## THE INPUT
☆ ☆ ☆

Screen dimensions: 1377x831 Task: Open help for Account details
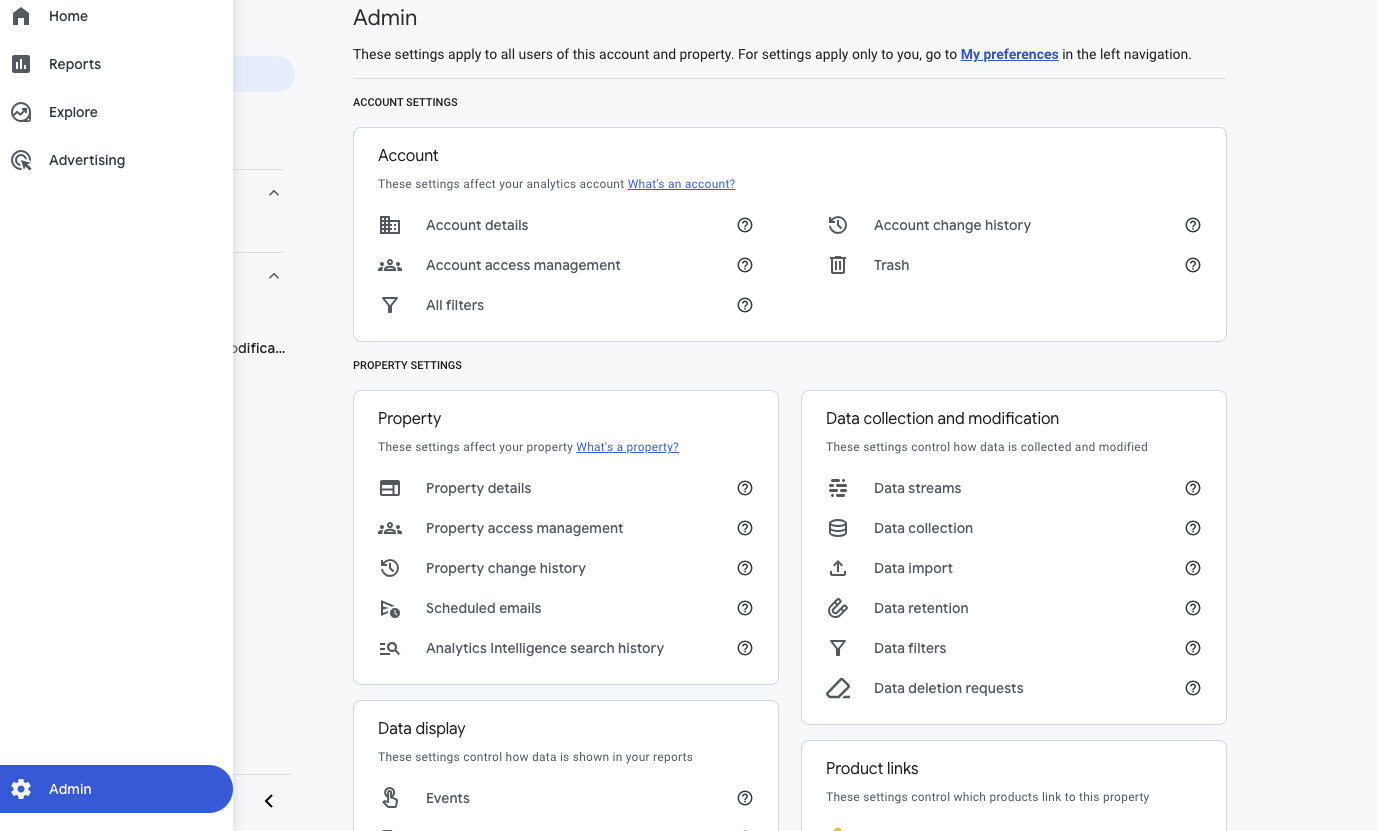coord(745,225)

☆ ☆ ☆

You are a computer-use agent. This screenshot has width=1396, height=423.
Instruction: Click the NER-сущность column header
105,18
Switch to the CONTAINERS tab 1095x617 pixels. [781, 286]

☆ ☆ ☆

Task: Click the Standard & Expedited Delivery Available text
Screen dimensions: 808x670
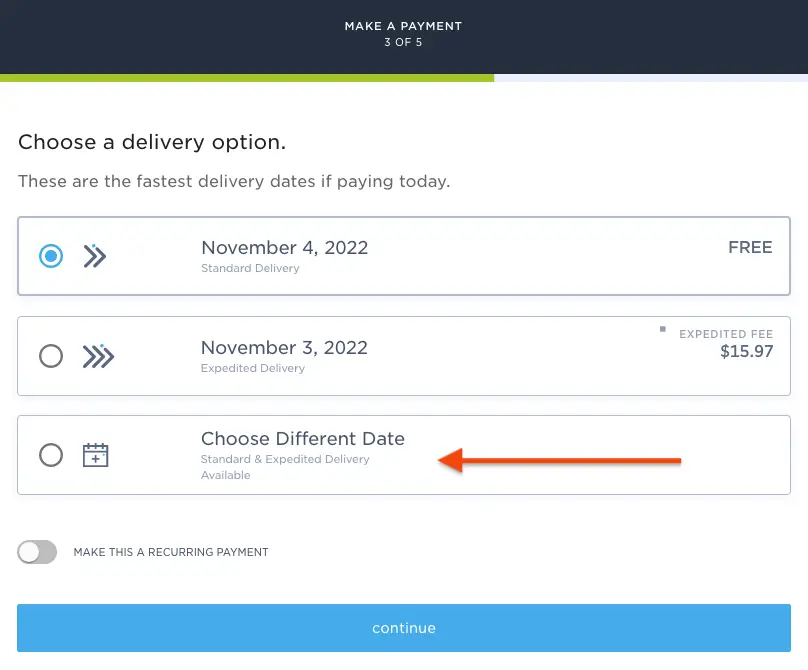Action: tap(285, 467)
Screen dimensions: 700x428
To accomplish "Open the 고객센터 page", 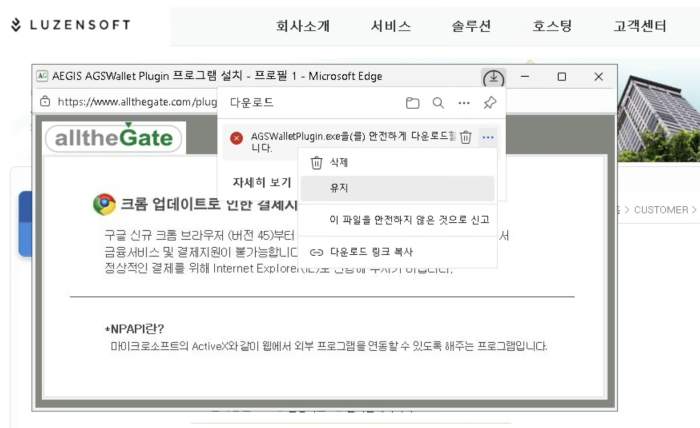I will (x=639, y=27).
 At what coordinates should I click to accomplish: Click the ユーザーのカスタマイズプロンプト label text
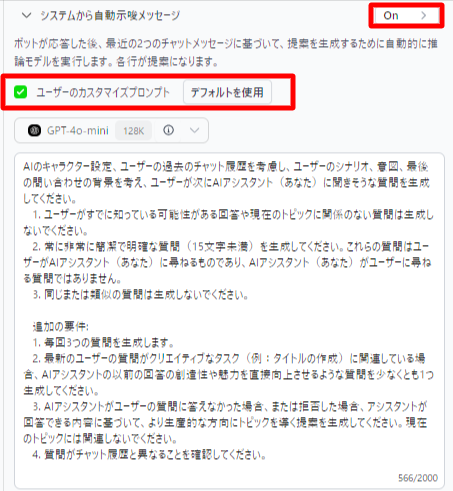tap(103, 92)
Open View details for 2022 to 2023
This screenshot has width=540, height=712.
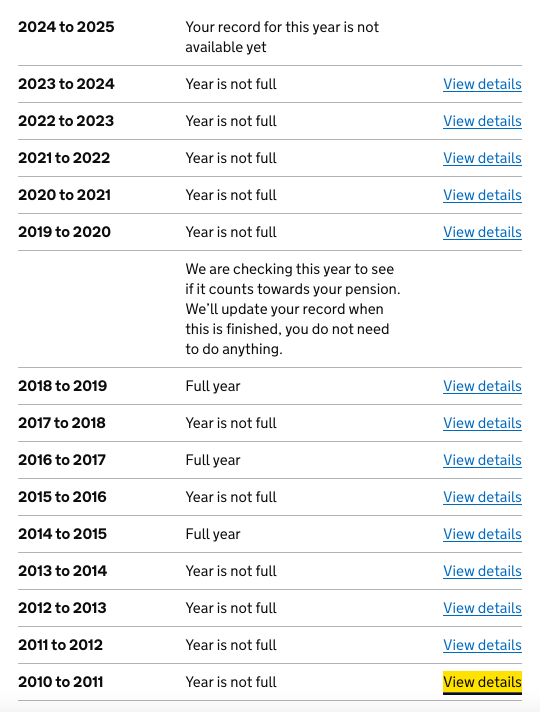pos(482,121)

☆ ☆ ☆

## PROBLEM TO WORK ON
Within the material above, extract exactly the lines that start at the line containing "You are a computer-use" and stop after the line containing "Switch to the", and only those.

## REPLY TO THE EXERCISE
You are a computer-use agent. This screenshot has width=1396, height=423.
Instruction: Click the NER-сущность column header
105,18
Switch to the CONTAINERS tab 1095x617 pixels. [781, 286]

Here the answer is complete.